_Aim of the exercise_:
Reproduce the listing word for word, starting at the line that contains "You are a computer-use agent." and continuing through the end of the listing. Leave the pictures out of your answer.

_The data_:
· · ·

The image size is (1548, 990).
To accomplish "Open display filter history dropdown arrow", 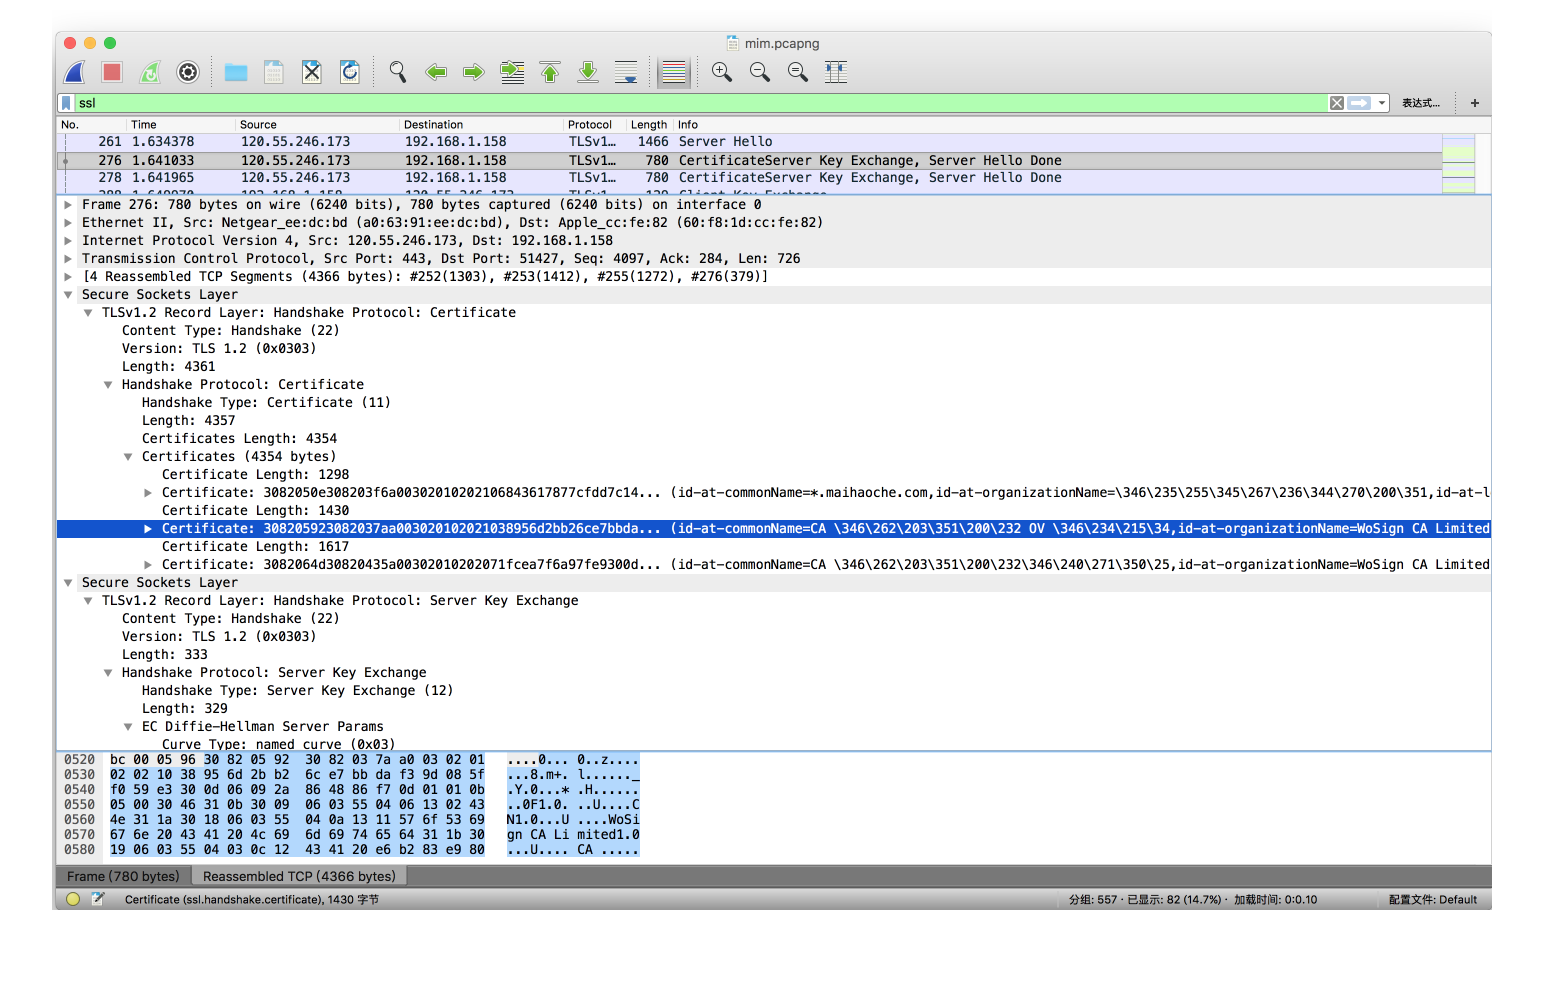I will point(1382,103).
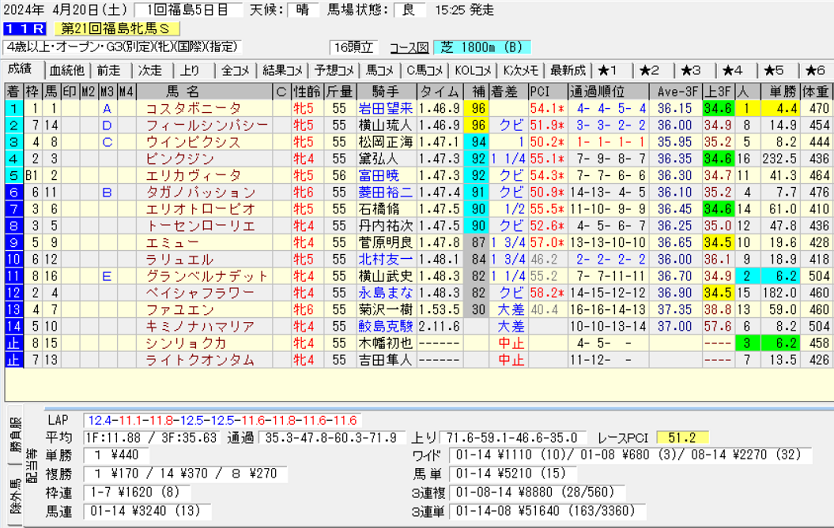Switch to the 結果コメ tab

coord(282,70)
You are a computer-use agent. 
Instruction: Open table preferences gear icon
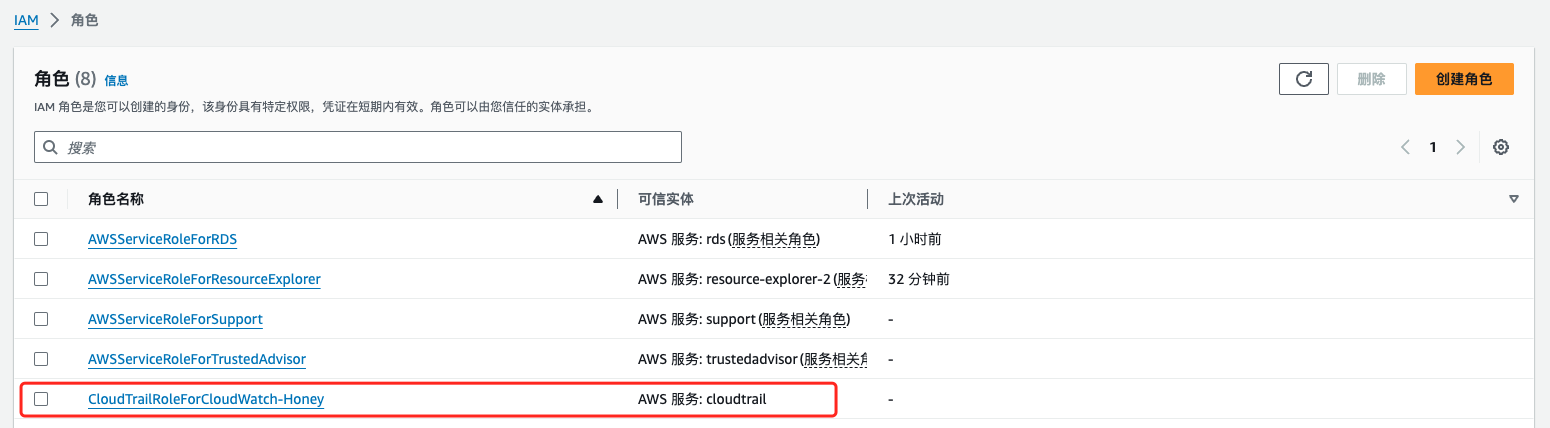coord(1500,147)
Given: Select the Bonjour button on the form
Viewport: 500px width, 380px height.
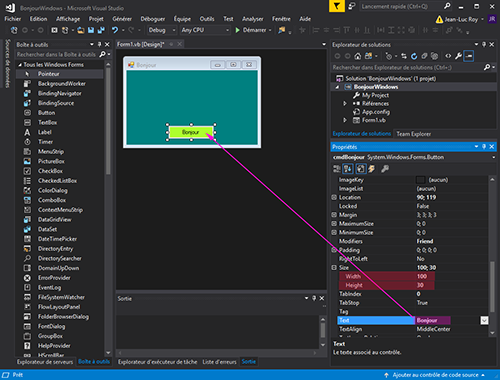Looking at the screenshot, I should [x=191, y=132].
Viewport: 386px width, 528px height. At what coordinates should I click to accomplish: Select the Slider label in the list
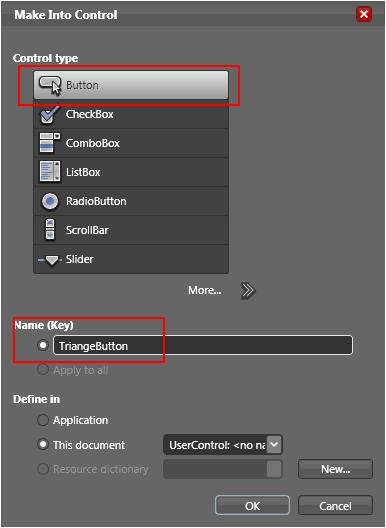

· · ·

_Exercise result_:
You are a computer-use agent. 
Instruction: Open table preferences gear icon
coord(1500,147)
Given: Select the Bonjour button on the form
Viewport: 500px width, 380px height.
Looking at the screenshot, I should [x=191, y=132].
Viewport: 386px width, 528px height. At what coordinates should I click to accomplish: Select the Slider label in the list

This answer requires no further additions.